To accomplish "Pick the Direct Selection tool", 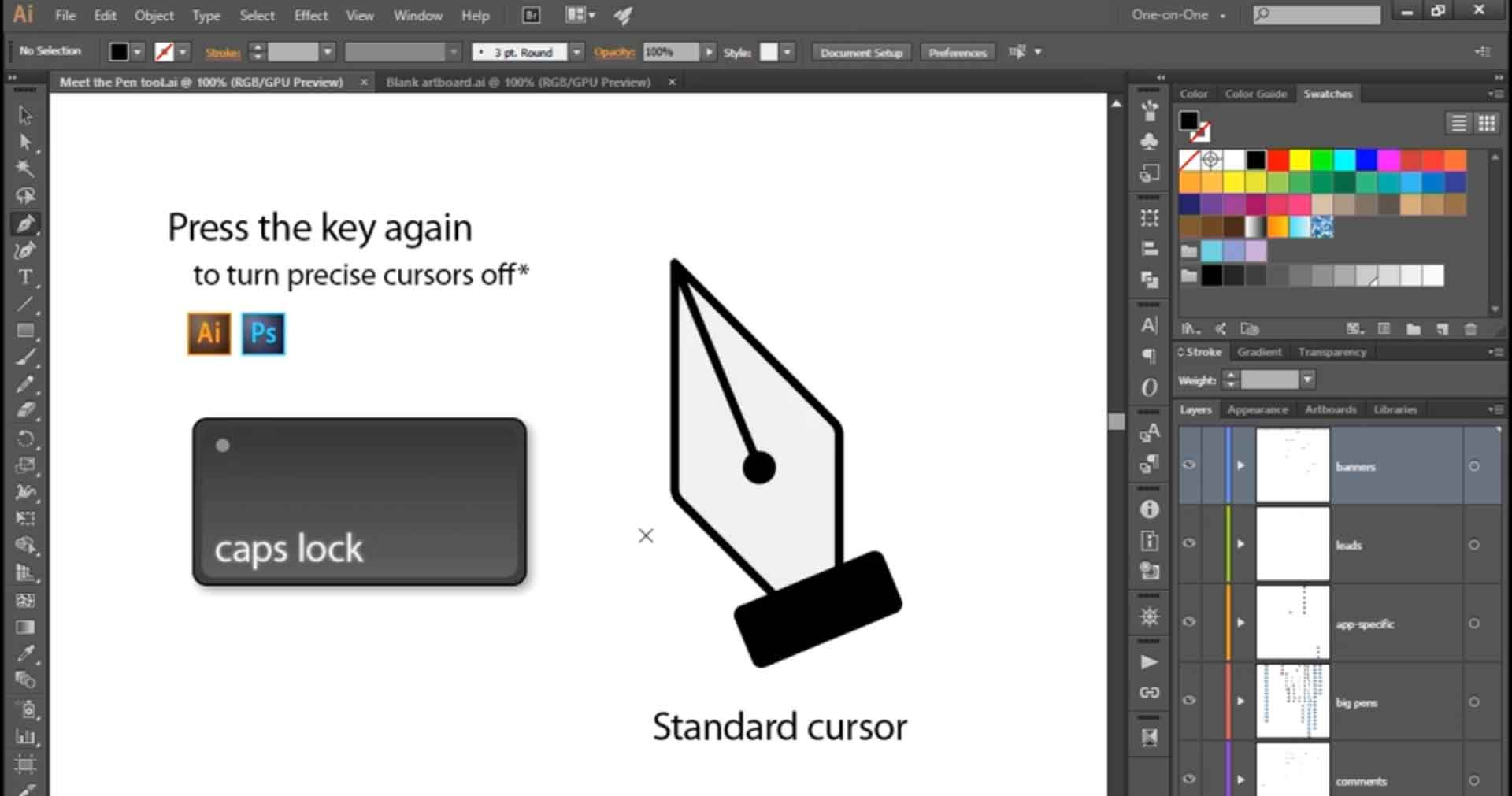I will (25, 142).
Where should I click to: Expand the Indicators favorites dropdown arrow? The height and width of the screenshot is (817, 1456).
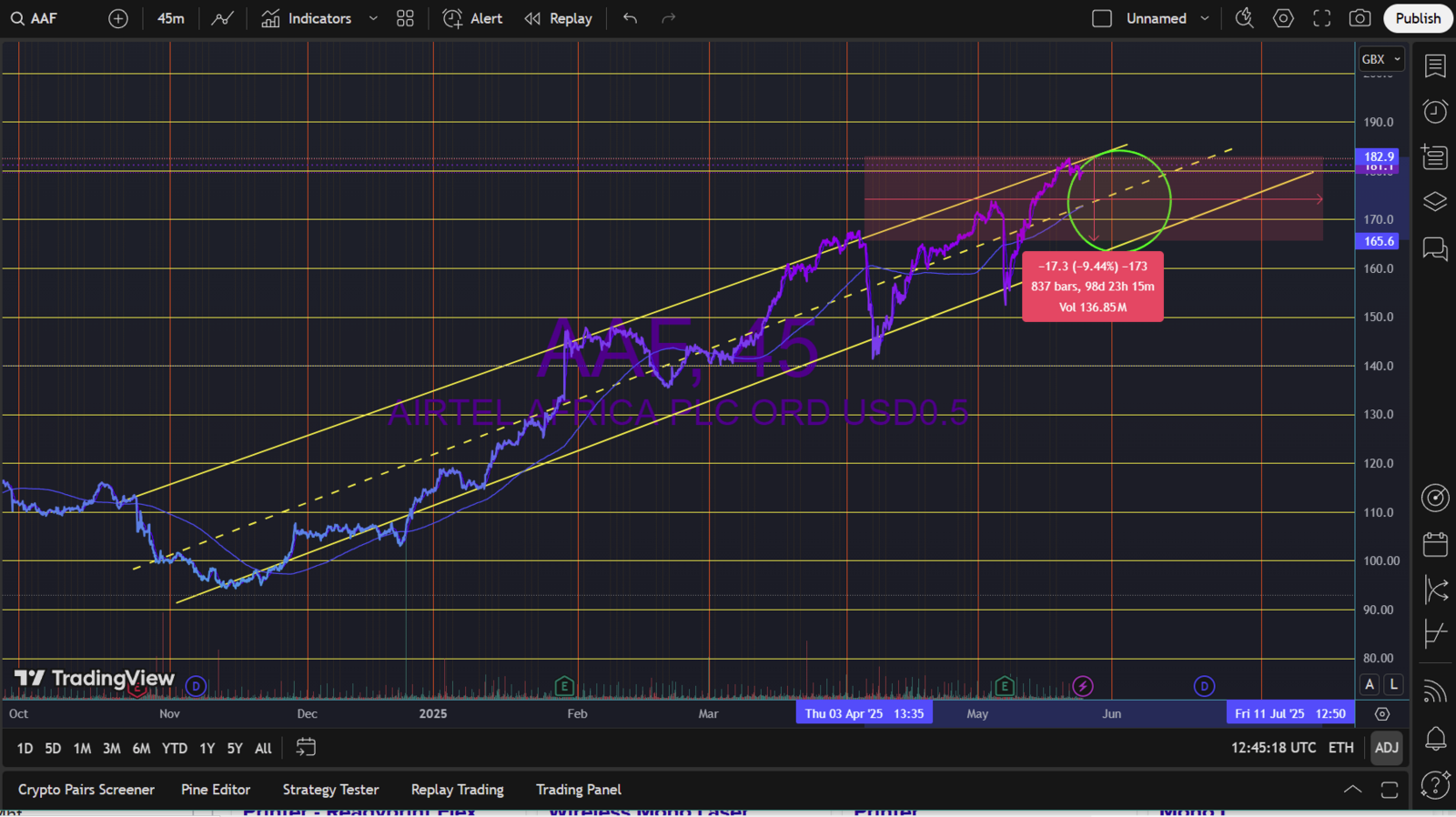pos(373,18)
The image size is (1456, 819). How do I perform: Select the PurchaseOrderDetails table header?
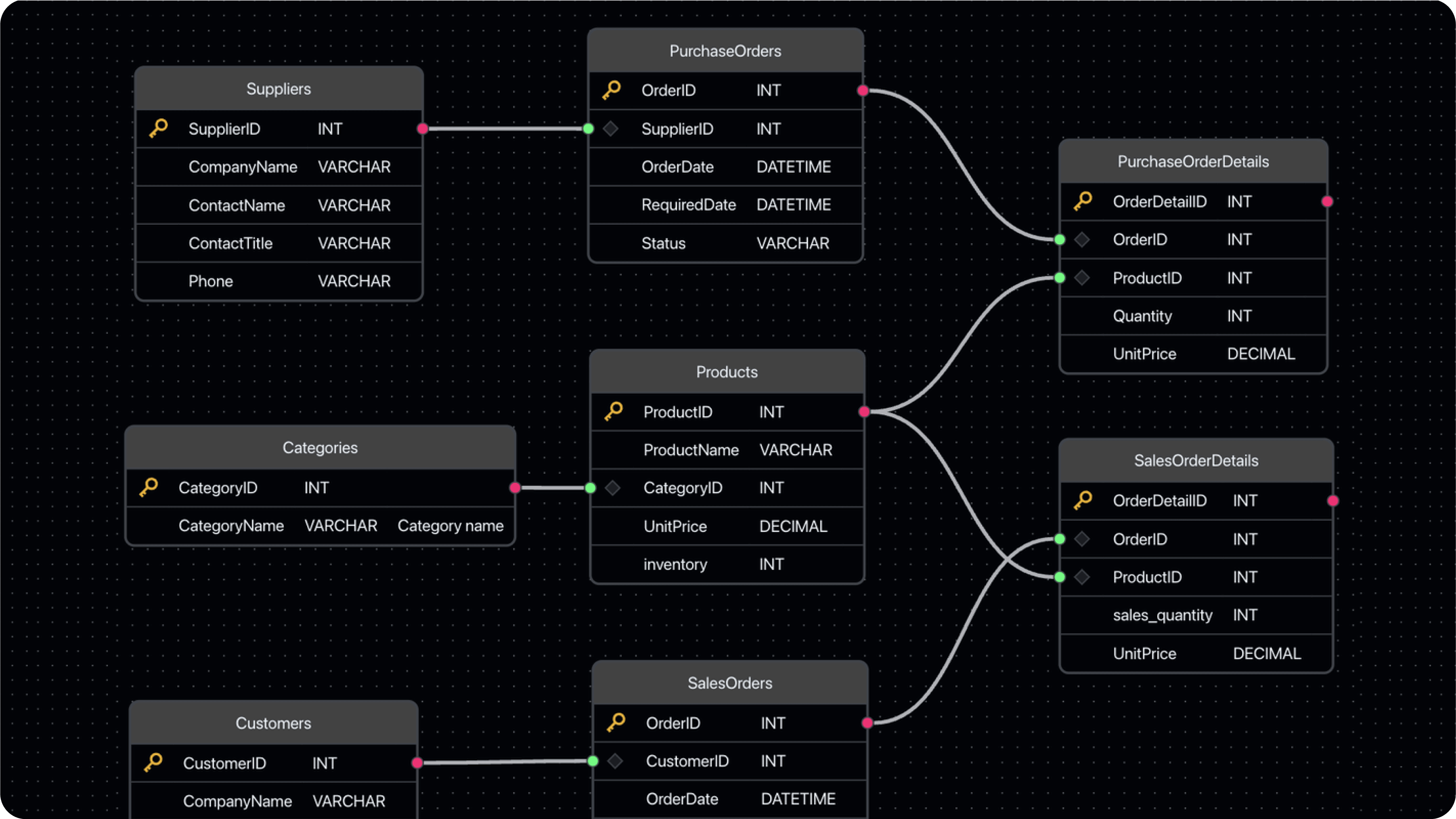tap(1193, 161)
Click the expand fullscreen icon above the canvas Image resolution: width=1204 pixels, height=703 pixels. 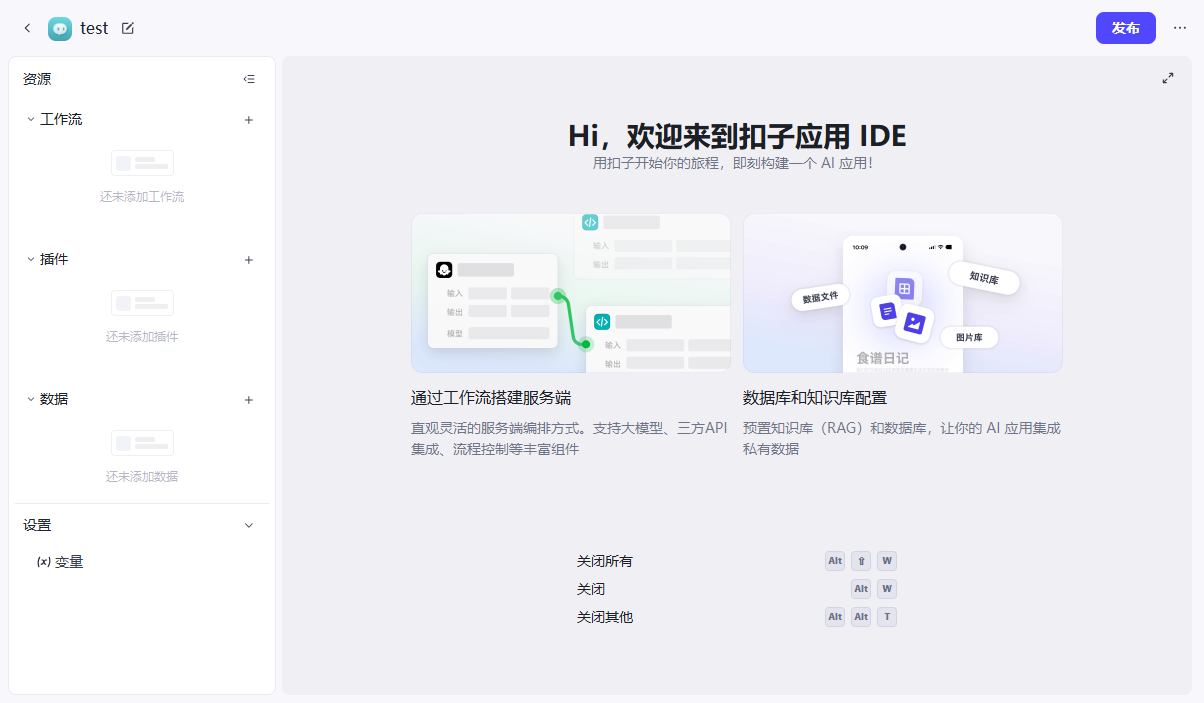point(1167,77)
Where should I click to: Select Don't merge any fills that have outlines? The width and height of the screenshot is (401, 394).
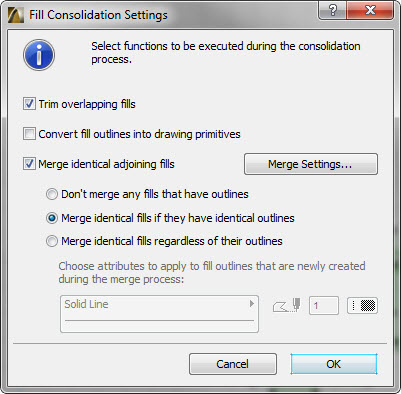[x=52, y=194]
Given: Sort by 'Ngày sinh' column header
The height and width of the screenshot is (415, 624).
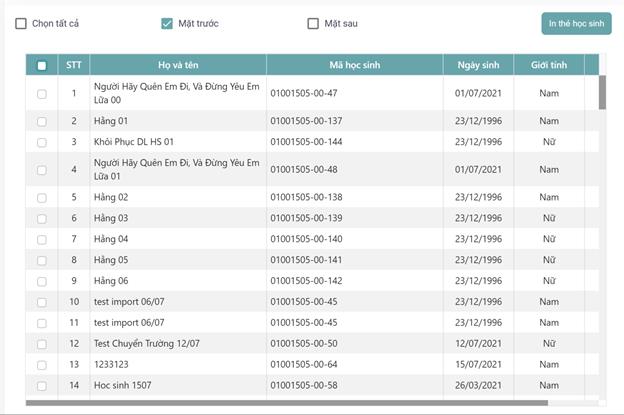Looking at the screenshot, I should click(x=478, y=66).
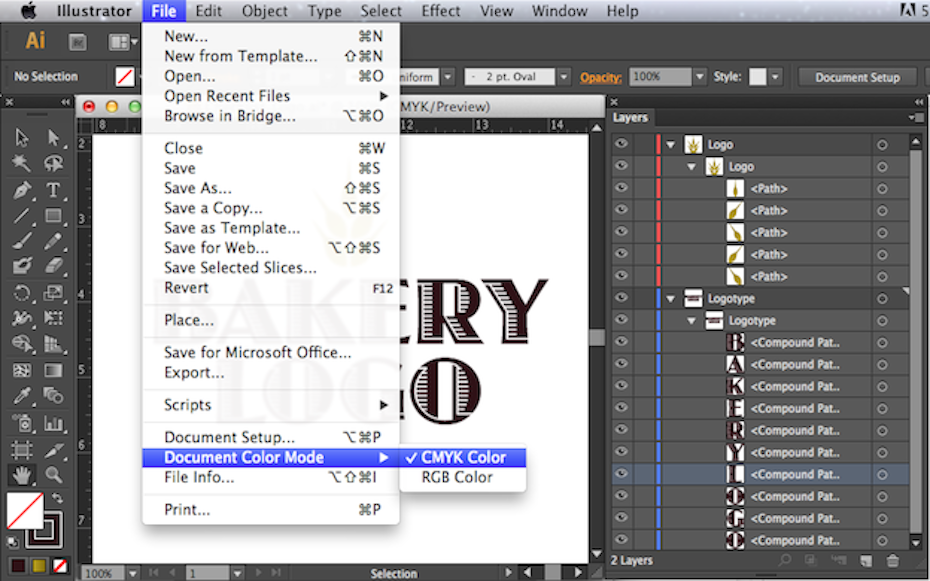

..........

Task objective
Only the lines from the line holding "The height and width of the screenshot is (415, 624)." through the last line above belong in the answer, repeated exactly; the pictures do not.

Solution to this problem
The height and width of the screenshot is (415, 624).
Looking at the screenshot, I should click(x=478, y=66).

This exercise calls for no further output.